PROBLEM:
Copy the listing out in full. Keep every word as it is.

DATA LISTING:
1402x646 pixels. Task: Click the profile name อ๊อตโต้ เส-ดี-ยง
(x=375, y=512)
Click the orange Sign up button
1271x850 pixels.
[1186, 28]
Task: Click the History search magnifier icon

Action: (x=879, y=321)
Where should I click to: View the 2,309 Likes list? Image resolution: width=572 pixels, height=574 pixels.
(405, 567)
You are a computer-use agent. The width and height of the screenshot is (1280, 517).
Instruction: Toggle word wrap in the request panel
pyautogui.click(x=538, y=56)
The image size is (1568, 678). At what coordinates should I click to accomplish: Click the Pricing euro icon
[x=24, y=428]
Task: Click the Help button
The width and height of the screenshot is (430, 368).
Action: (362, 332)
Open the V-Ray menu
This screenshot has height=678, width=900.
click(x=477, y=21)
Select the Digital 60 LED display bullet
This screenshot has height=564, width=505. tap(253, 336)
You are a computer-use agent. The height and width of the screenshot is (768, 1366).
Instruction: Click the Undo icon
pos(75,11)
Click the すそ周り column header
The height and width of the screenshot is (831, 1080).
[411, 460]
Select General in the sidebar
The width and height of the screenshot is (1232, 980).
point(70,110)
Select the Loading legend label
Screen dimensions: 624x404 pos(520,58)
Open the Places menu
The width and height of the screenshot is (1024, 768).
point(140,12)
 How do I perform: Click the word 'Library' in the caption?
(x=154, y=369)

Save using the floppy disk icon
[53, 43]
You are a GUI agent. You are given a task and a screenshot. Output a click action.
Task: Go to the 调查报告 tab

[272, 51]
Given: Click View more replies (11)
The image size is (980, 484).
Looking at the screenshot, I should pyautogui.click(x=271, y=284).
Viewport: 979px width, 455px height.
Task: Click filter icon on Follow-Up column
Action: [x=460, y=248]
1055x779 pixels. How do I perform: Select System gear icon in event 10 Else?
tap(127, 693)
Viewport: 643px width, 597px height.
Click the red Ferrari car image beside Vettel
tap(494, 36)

PROBLEM SOLUTION:
1402x646 pixels. Task: Click the profile name อ๊อตโต้ เส-ดี-ยง
(x=375, y=512)
Click the orange Sign up button
1271x850 pixels.
[1186, 28]
Task: Click the History search magnifier icon

Action: (x=879, y=321)
Where should I click to: View the 2,309 Likes list? Image resolution: width=572 pixels, height=574 pixels.
(405, 567)
You are a computer-use agent. The width and height of the screenshot is (1280, 517).
Instruction: Toggle word wrap in the request panel
pyautogui.click(x=538, y=56)
The image size is (1568, 678). At what coordinates should I click to accomplish: Click the Pricing euro icon
[x=24, y=428]
Task: Click the Help button
The width and height of the screenshot is (430, 368).
Action: (362, 332)
Open the V-Ray menu
This screenshot has height=678, width=900.
click(x=477, y=21)
Select the Digital 60 LED display bullet
This screenshot has height=564, width=505. tap(253, 336)
You are a computer-use agent. The height and width of the screenshot is (768, 1366).
Instruction: Click the Undo icon
pos(75,11)
Click the すそ周り column header
The height and width of the screenshot is (831, 1080).
[411, 460]
Select General in the sidebar
The width and height of the screenshot is (1232, 980).
point(70,110)
Select the Loading legend label
Screen dimensions: 624x404 pos(520,58)
Open the Places menu
The width and height of the screenshot is (1024, 768).
point(140,12)
 How do I perform: Click the word 'Library' in the caption?
(x=154, y=369)

Save using the floppy disk icon
[53, 43]
You are a GUI agent. You are given a task and a screenshot. Output a click action.
Task: Go to the 调查报告 tab

[272, 51]
Given: Click View more replies (11)
The image size is (980, 484).
Looking at the screenshot, I should pyautogui.click(x=271, y=284).
Viewport: 979px width, 455px height.
Task: Click filter icon on Follow-Up column
Action: [x=460, y=248]
1055x779 pixels. How do I perform: Select System gear icon in event 10 Else?
tap(127, 693)
Viewport: 643px width, 597px height.
Click the red Ferrari car image beside Vettel
tap(494, 36)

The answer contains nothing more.